Don’t you mean 6 sides?
Ah, ok.
Here’s the basic idea behind the triangle indices. As you know, modern hardware generally renders geometry in terms of individual triangles. Now, you could just describe each triangle in terms of three vertices, e.g.:
[0, 1, 2], [4, 5, 2], [2, 4, 2]
And graphics APIs such as OpenGL and Direct3D will in fact let you do that.
However, consider a cube. A cube has 8 unique vertices (not worrying about normals and texture coordinates for the moment), and 12 triangles. If we submit three vertices for each triangle, that’s 36 vertices total. On modern hardware however, sending data across the bus is one of the costlier things you can do, so it’s generally best to minimize the amount of data that needs to be transfered where possible. In this case, we’re obviously sending each vertex multiple times, so there’s some redundancy there that can be eliminated.
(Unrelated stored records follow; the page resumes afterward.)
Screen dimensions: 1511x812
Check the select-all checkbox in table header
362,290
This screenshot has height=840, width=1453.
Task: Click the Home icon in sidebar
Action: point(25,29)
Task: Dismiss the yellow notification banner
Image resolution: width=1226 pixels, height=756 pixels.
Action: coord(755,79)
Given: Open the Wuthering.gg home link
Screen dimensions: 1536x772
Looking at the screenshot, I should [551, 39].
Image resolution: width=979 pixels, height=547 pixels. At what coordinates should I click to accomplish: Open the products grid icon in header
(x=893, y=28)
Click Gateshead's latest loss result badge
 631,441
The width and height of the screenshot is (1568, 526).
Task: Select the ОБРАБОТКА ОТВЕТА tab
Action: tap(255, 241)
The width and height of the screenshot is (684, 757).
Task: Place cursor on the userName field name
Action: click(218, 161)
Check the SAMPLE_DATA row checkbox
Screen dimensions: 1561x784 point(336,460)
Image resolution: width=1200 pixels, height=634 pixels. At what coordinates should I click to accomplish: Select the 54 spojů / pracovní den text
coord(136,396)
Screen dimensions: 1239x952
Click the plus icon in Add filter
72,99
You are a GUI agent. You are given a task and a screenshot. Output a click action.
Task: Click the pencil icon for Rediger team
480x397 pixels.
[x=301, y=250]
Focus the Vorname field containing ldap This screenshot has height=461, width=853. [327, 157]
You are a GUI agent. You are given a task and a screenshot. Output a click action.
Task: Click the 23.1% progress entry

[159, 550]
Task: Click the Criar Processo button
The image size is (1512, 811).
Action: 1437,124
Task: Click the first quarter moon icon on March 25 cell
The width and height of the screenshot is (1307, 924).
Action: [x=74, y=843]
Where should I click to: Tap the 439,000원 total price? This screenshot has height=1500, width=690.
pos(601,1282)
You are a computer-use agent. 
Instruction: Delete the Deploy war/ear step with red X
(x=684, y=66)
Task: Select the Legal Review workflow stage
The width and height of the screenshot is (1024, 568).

One way to eliminate the redundancy is only to send 8 vertices, and then send a set of integer indices, where each set of three indices describes a triangle. The indices themselves index into the vertex array; for the cube (for example), that means all the indices will be in the range [0, 7].
Here’s an even simpler example: a quad. The vertices and indices for a simple quad might be:
vertices: [0, 0], [0, 1], [1, 1], [1, 0]
indices: 0, 1, 2, 0, 2, 3
If you draw this out on paper, you should see how the indices describe the two triangles that make up the quad (assuming I didn’t mess anything up).
In actuality, a cube mesh will likely have at least 24 vertices anyway, since it’s likely that normals and texture coordinates will not be shared at the corners. But, for more complex meshes with many triangles, using triangle indices can drastically reduce the amount of data (since the vertices don’t need to be duplicated for each triangle).
Sorry if that explanation is overly elementary and I’m telling you stuff you already know, but it seemed like the easiest way to explain it. (Post back if that still doesn’t answer your questions though.)